Professor Dane Rowlands comments on cuts to Canadian foreign aid
“Overall, the Conservative government is not ‘ideologically’ attracted to development assistance as a principle because of problems accounting for funding and showing results, said Dane Rowlands, a professor and the associate director of Carleton University’s Norman Paterson School of International Affairs in Ottawa.
“Over time, the countries that the Canadian government has targeted for funding reductions will not to a great degree notice Canada’s withdrawal, though this may depend somewhat on whether [CIDA] also slashes financing to these states via its ‘Partnership with Canadians’ branch, said Rowlands. The branch supports Canadian organisations improving the quality of life in poor, developing countries.
“Smaller communities, however, will experience ‘noticeable effects’ when specific projects are terminated, Rowlands said. A further danger is that Canada’s rationale for selecting the countries for cuts—high operating costs—may influence a possible ‘piling-on effect’ whereby donors prefer concentrating in a few countries with an easier operational environment, he noted.
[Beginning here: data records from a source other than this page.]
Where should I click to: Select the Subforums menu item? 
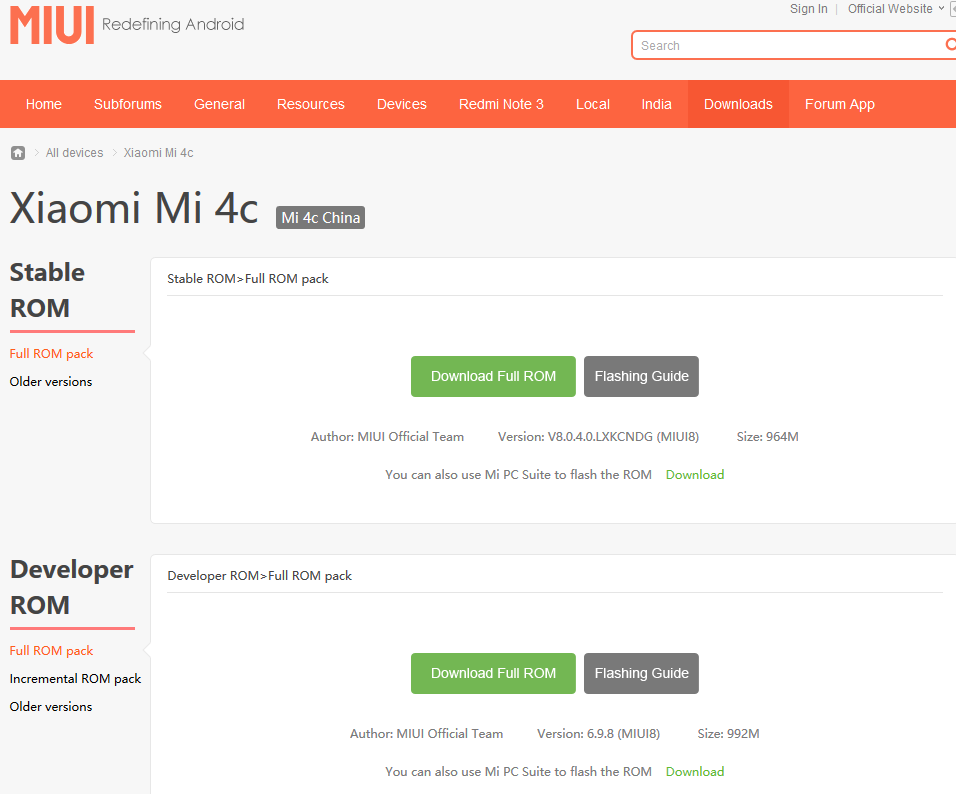coord(128,104)
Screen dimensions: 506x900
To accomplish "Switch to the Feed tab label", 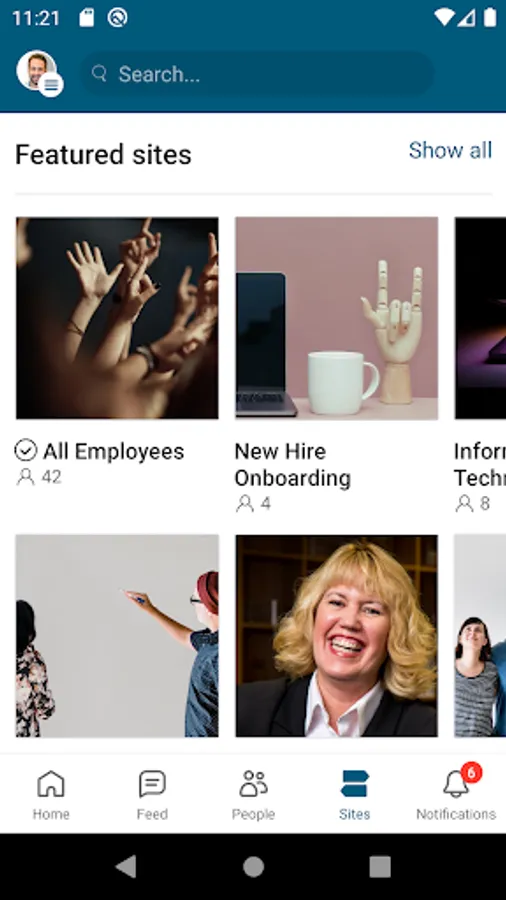I will pos(152,814).
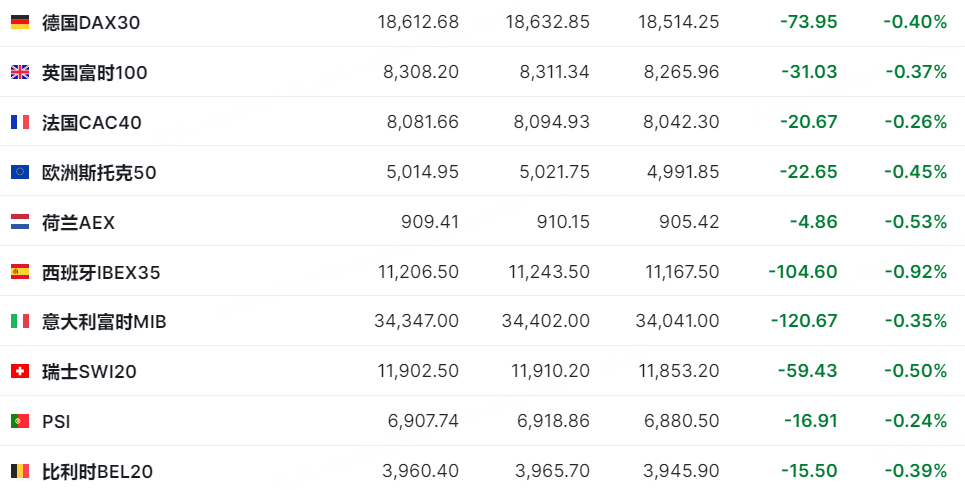Click the European Union flag icon
Image resolution: width=965 pixels, height=490 pixels.
point(20,172)
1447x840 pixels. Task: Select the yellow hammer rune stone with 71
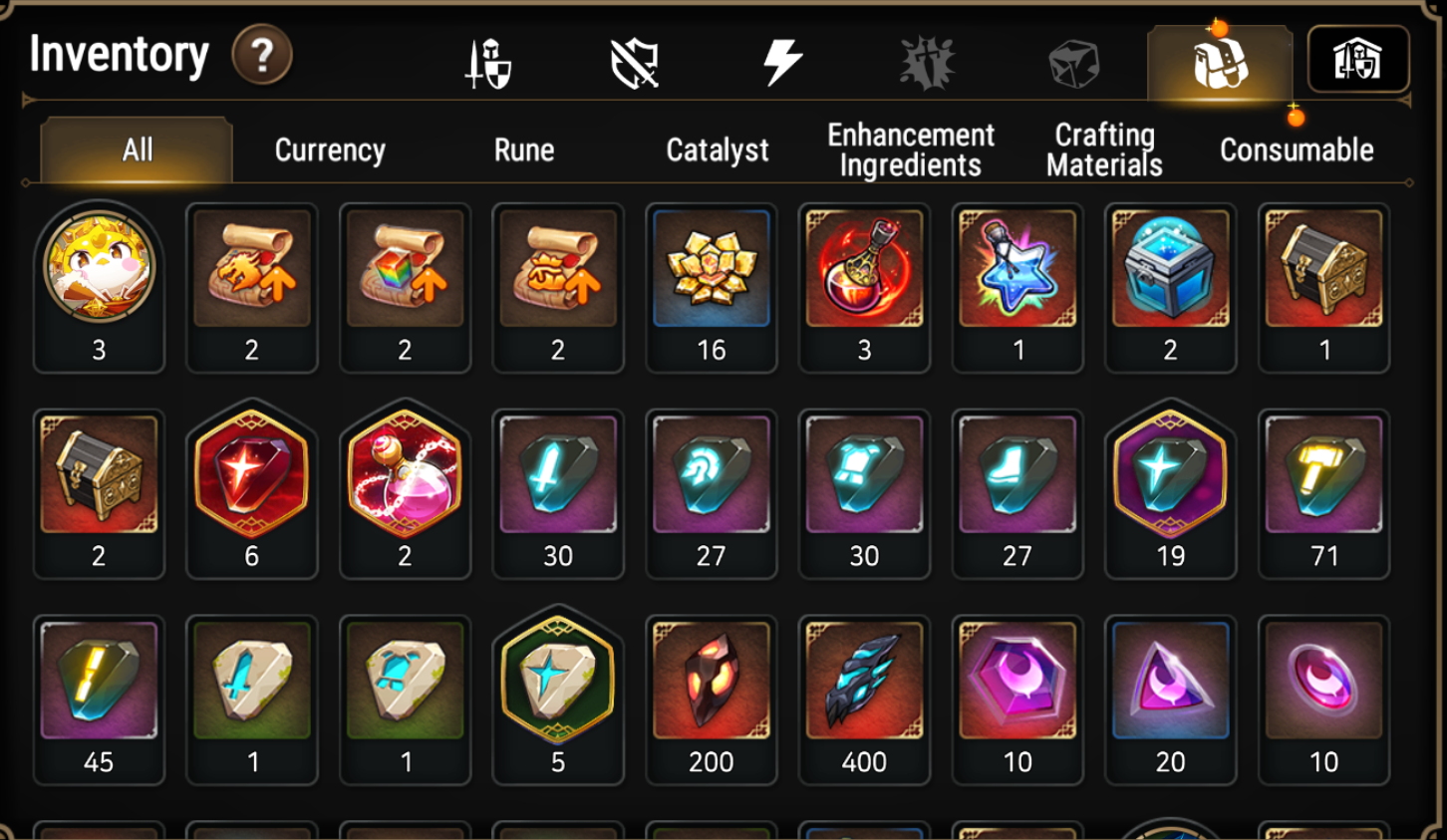1323,494
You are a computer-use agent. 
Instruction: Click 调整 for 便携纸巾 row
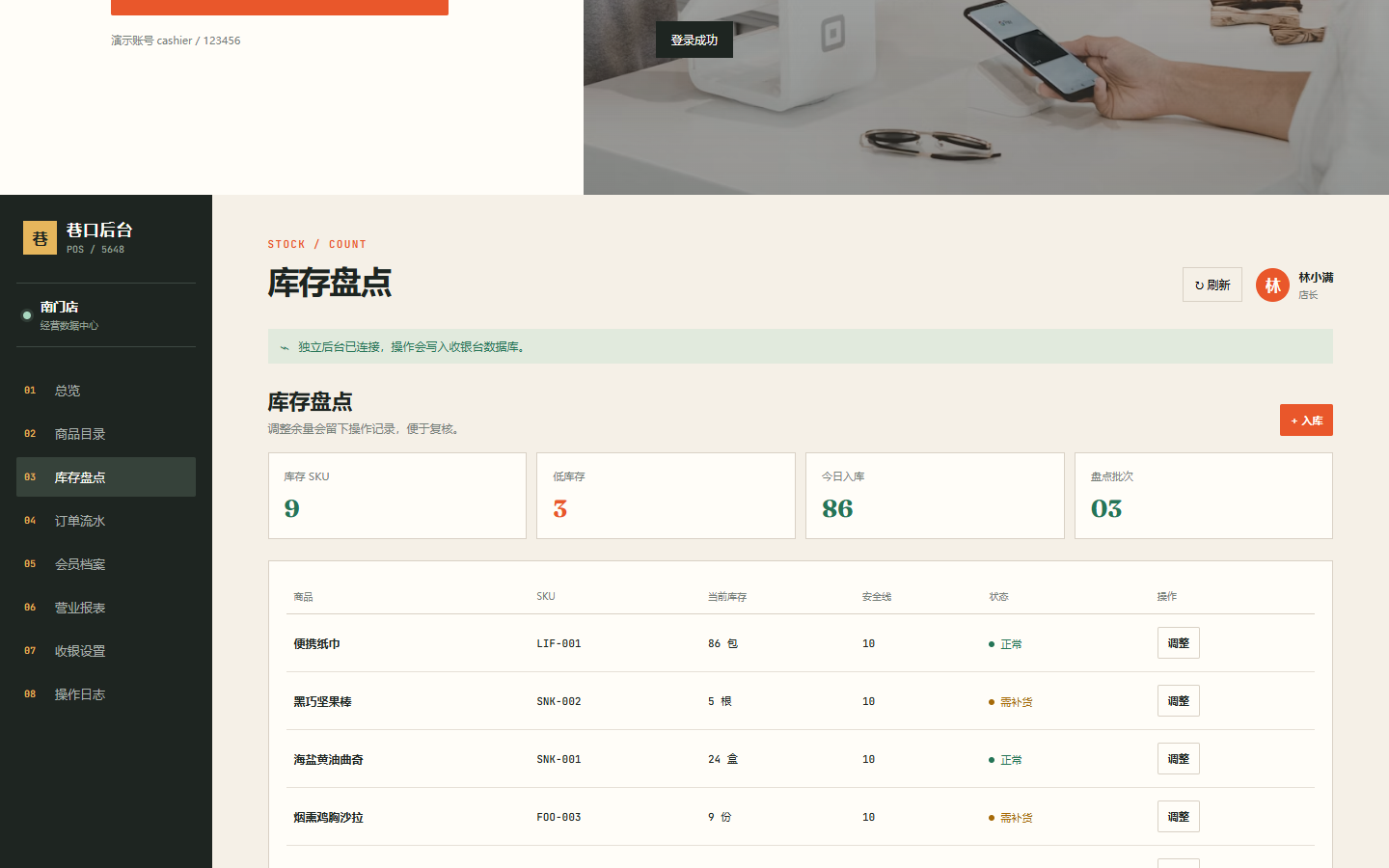point(1178,643)
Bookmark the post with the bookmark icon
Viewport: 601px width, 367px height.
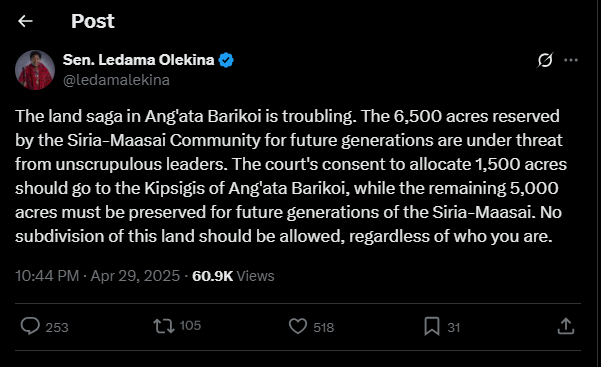pos(432,326)
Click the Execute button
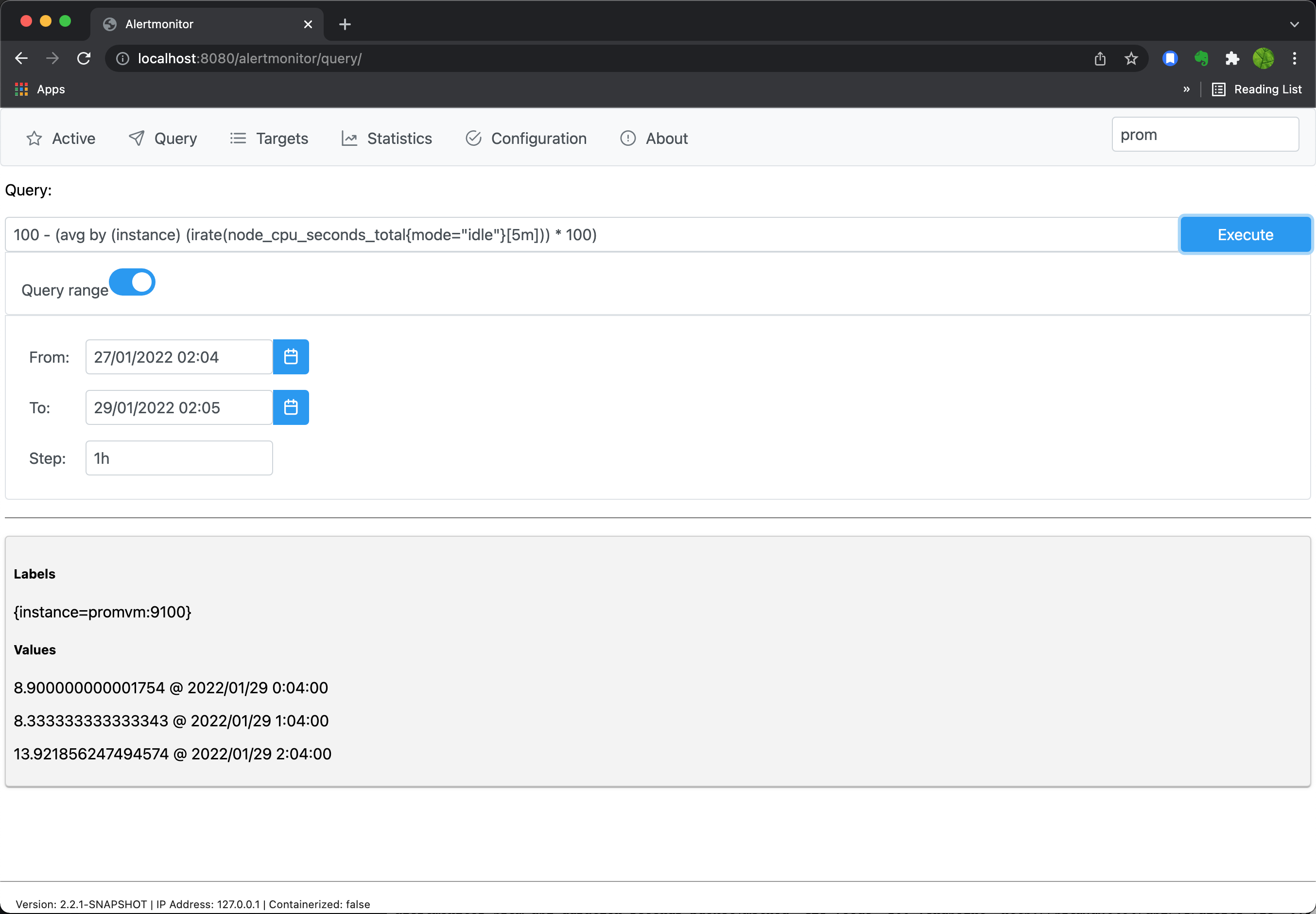 coord(1245,234)
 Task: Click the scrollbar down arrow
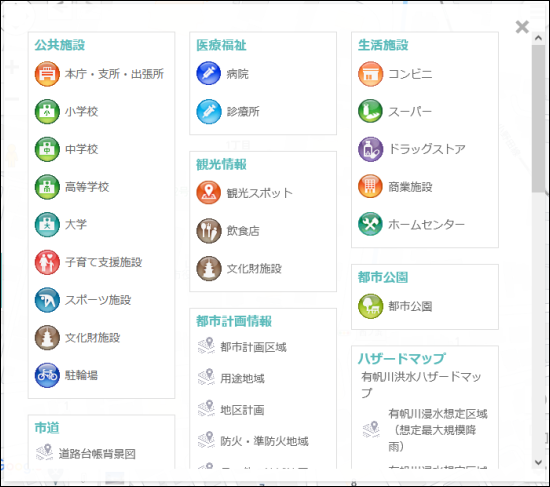pyautogui.click(x=539, y=462)
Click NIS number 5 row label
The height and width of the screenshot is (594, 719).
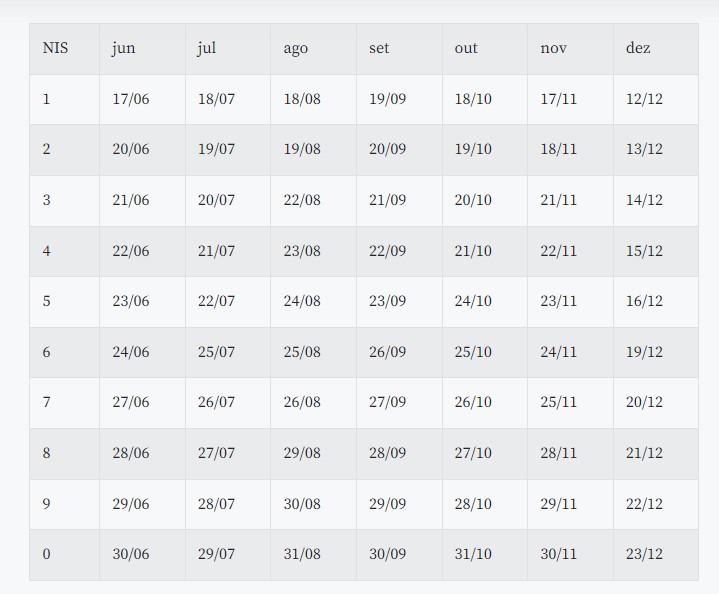click(x=47, y=301)
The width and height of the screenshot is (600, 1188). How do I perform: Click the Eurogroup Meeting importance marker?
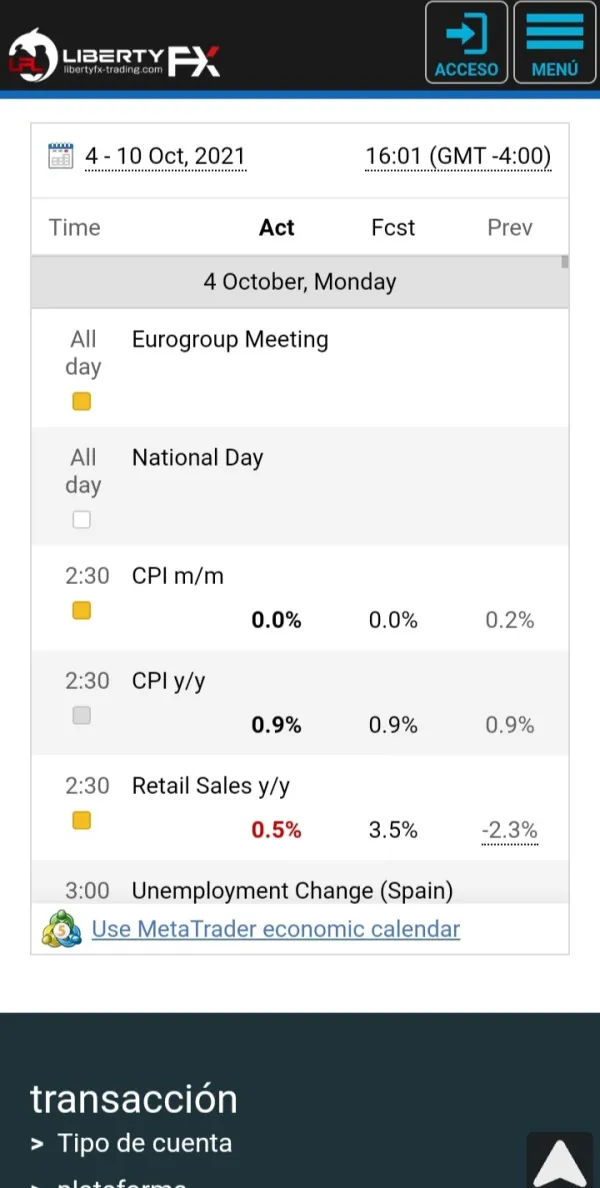point(82,401)
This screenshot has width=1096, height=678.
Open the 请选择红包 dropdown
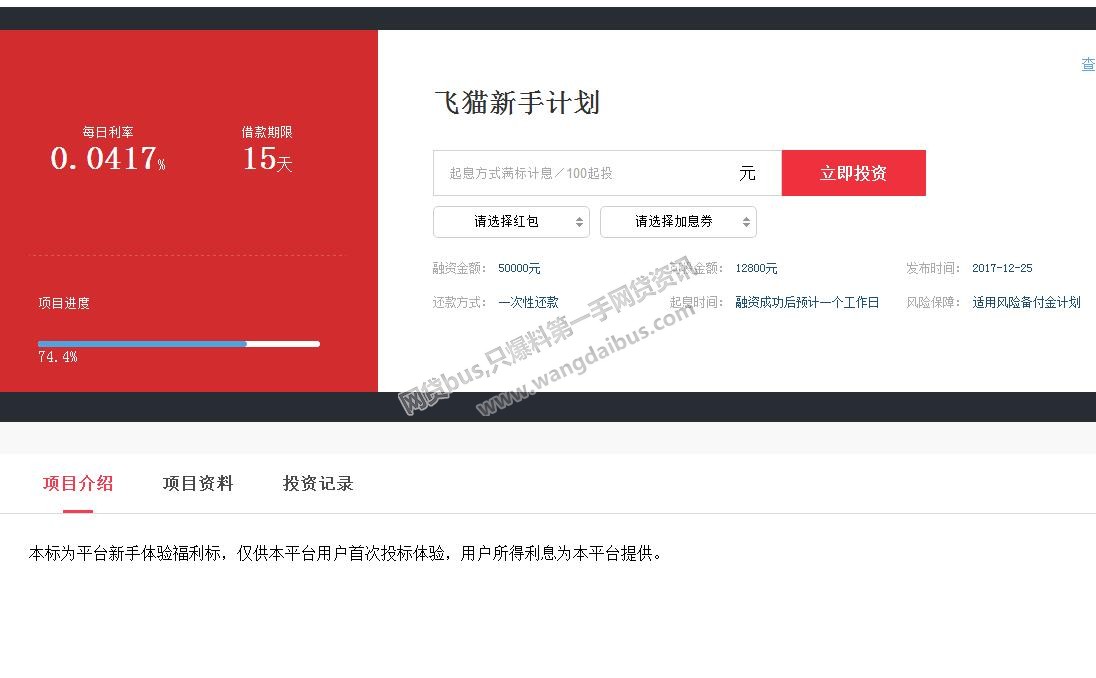tap(511, 222)
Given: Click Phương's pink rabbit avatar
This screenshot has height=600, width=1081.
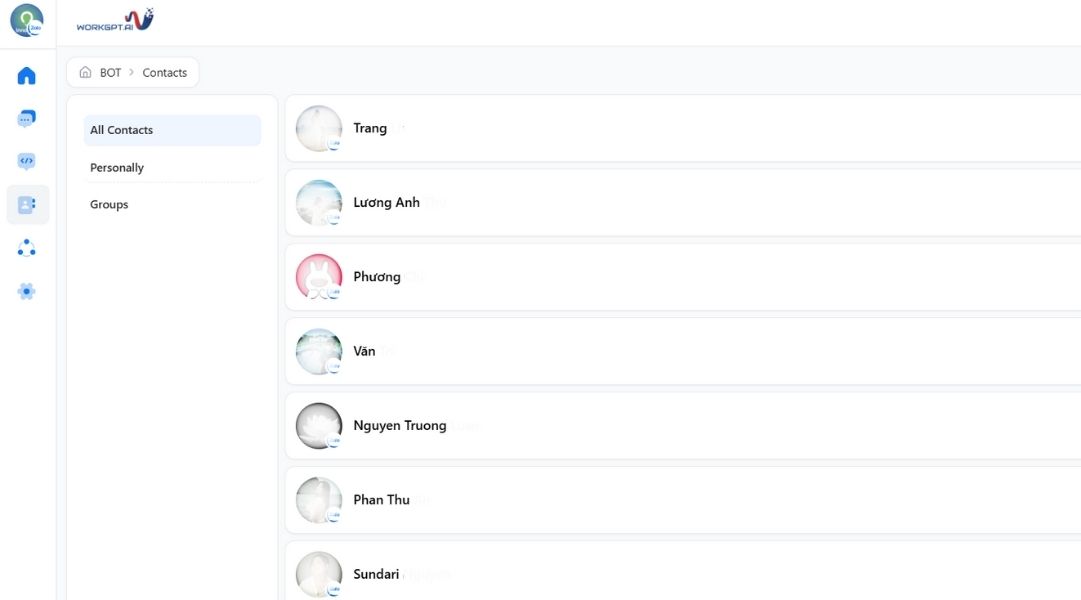Looking at the screenshot, I should [x=318, y=276].
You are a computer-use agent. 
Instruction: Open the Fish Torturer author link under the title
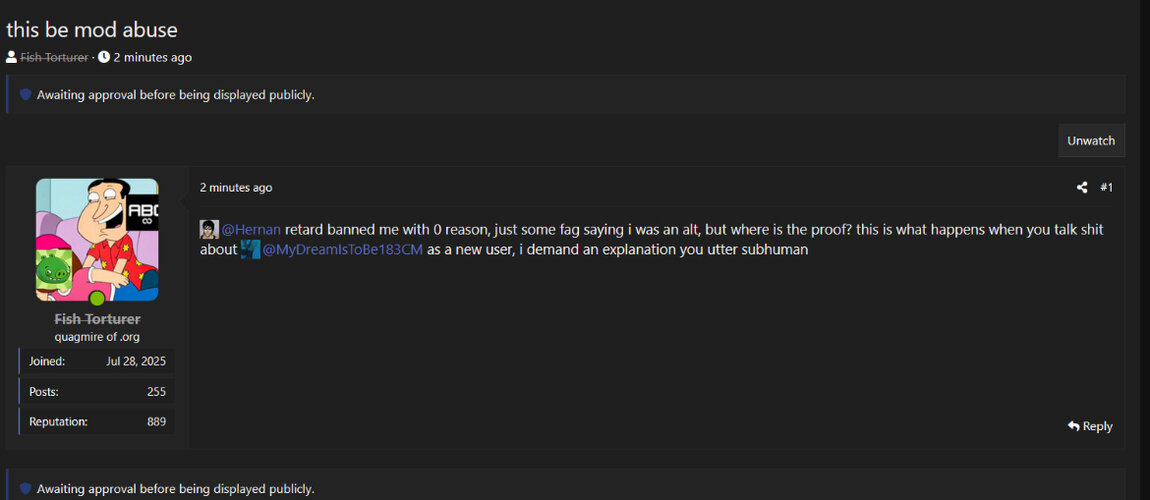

As a result, some of the countries [CIDA] has earmarked for the ‘chopping block’ may become ‘aid orphans that few donors want to deal with,’ he added.”
(Fawzia Sheikh, “Canada cuts aid budget but middle-income trade partners unaffected: Canada accused of turning its back on the world’s poorest countries after slashing $319m of aid funding,” Guardian Development Network, guardian.co.uk)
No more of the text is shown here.